Sakae has also curated three free public events centered on women of color telling their stories, including: a reading and conversation with Emerging Women Writers of Color (Oct 24); Reading Identities (Nov 14), a discussion about translating identity for a society that views race, gender, and sexual orientation as individual categories; and a panel discussion on the publishing industry, how promotion and marketing works, and the methods women writers of color (and others) can utilize to build a fan base and community titled Marketing and Promotion for Writers (Dec 5).
Caption: Left to right: Shubha Venugopal, Janine Lim, Roxana Preciado and Chinyere Nwodim, as part of Emerging Women Writers of Color (Oct 24) at the Annenberg Community Beach HouseWe were able to catch up with Sakae to dig deeper into her perspective and writing practice:
Q: The term “truth seeker” in the description of Kimono Blues “a novel narrated in turn by two women who share a bond as family truth seekers.” How do you define truth seeking, and how does an idea of seeking truth manifest in your writing?
Sakae Manning: I once believed truth is a finite principle based on honesty and fact, but life has taught me something very different. Consider truth when someone believes their survival is dependent upon bending it. Consider history when it is written by those in power to maintain position and strength at the cost of other people's stories.
For instance, as a kid, public school taught very little about First Nations, the indigenous people in North America, other than sanitized versions of what actually happened. There was never any mention of exploitation, land theft, and genocide, which has impacted generations to this day. Because the storytellers are those who hold the power, this pattern is repeated throughout recorded history.

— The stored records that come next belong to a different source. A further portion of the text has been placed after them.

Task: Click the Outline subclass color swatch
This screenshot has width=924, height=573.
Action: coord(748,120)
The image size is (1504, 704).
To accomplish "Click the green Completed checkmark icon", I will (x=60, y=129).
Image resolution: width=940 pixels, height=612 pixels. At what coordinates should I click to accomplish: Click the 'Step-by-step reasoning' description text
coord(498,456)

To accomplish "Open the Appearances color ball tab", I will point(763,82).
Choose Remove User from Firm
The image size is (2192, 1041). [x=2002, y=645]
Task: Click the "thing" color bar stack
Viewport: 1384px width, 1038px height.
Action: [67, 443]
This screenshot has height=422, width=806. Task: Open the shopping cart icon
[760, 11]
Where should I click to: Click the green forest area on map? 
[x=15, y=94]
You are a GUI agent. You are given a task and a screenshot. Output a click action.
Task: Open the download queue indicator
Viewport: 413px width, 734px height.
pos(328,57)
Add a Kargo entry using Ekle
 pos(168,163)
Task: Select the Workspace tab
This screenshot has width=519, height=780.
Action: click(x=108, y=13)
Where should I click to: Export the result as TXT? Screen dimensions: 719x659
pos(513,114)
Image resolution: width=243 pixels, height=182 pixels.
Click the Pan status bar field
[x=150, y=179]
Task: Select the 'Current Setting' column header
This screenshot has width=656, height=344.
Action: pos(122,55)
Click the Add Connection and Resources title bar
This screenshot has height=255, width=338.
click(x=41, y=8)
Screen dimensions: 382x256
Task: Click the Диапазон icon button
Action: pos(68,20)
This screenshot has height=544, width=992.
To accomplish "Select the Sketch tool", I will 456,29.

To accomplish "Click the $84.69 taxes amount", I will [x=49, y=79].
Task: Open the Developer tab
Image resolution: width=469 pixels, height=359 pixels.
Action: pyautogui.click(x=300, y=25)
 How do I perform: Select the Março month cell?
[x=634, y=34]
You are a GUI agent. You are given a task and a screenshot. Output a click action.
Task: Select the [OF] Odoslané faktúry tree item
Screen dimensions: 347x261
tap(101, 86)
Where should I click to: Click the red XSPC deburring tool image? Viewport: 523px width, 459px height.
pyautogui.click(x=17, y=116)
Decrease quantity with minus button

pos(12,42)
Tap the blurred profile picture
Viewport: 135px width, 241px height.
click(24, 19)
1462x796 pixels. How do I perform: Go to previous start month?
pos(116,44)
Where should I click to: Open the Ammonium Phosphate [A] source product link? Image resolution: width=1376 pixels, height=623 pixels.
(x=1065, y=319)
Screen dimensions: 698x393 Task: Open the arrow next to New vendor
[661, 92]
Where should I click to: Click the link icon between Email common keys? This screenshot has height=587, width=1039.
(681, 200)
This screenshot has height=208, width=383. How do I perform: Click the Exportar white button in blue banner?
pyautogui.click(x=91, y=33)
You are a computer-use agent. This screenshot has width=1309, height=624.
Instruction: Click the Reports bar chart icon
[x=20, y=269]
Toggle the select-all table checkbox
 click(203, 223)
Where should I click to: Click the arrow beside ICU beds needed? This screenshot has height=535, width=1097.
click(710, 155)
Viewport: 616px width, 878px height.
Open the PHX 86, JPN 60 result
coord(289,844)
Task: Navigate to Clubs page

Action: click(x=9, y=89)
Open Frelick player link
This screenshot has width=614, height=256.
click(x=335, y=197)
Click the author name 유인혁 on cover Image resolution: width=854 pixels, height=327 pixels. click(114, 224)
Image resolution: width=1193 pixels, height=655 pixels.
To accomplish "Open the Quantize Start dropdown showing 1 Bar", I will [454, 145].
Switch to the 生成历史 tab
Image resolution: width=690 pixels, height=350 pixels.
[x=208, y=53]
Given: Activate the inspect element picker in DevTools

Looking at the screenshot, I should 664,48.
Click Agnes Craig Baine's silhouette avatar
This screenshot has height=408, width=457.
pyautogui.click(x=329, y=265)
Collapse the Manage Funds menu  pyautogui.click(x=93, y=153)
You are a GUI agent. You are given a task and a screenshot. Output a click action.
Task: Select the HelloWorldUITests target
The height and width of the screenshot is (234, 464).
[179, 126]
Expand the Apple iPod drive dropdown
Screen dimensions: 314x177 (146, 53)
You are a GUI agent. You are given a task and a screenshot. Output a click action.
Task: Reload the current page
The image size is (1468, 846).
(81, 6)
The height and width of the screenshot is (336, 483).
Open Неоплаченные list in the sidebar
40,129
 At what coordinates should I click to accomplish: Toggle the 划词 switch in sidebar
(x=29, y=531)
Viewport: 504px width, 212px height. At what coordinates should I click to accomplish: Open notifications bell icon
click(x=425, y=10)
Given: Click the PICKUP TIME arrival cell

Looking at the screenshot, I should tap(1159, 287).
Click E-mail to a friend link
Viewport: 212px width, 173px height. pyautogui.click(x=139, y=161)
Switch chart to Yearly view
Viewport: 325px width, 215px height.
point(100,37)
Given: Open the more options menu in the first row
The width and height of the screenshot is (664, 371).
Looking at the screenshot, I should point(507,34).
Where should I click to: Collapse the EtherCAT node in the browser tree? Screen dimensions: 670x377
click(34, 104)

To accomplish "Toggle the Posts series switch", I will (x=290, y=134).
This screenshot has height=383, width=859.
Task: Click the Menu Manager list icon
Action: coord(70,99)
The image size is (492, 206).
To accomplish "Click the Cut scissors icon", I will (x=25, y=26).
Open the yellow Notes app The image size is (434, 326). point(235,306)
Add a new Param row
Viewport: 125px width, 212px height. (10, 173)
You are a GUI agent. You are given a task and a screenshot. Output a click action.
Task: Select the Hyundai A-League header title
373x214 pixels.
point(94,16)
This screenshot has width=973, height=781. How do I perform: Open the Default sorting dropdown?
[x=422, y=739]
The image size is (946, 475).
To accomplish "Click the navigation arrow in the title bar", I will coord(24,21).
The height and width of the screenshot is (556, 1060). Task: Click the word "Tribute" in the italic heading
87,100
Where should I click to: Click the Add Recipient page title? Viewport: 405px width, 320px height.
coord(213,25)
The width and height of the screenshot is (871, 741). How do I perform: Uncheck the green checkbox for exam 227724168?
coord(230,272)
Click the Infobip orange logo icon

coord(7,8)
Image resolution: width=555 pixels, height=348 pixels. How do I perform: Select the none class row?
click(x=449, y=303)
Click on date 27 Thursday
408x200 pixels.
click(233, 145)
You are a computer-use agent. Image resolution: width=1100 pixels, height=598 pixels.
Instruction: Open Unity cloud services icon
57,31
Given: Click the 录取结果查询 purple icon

Families are smaller versions of communities with the power holders determining their family’s oral and recorded history. If history is rewritten on a large scale until it becomes a common untrue truth, then what happens to the individual's voice? How does the individual, an actual witness, become complicit in allowing the narrative to change? These are a couple of the questions I pose when consolidating a big, historical lie down to a family's history. An individual's experience, whether real or perceived, can inspire them to rationalize some crazy stuff, and there lies the kernel that births secrets and a new truth.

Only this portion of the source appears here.